# Extracted data start
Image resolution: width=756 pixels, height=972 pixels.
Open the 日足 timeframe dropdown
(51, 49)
# Extracted data end
# Extracted data start
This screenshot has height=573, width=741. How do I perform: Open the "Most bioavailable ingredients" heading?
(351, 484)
# Extracted data end
* _Stated task_: Pull out every line in the rows above that contains the string "height", and copy each one unchanged.

* _Exercise response_:
Image resolution: width=756 pixels, height=972 pixels.
This screenshot has height=573, width=741. How do I perform: Open the "Most bioavailable ingredients" heading?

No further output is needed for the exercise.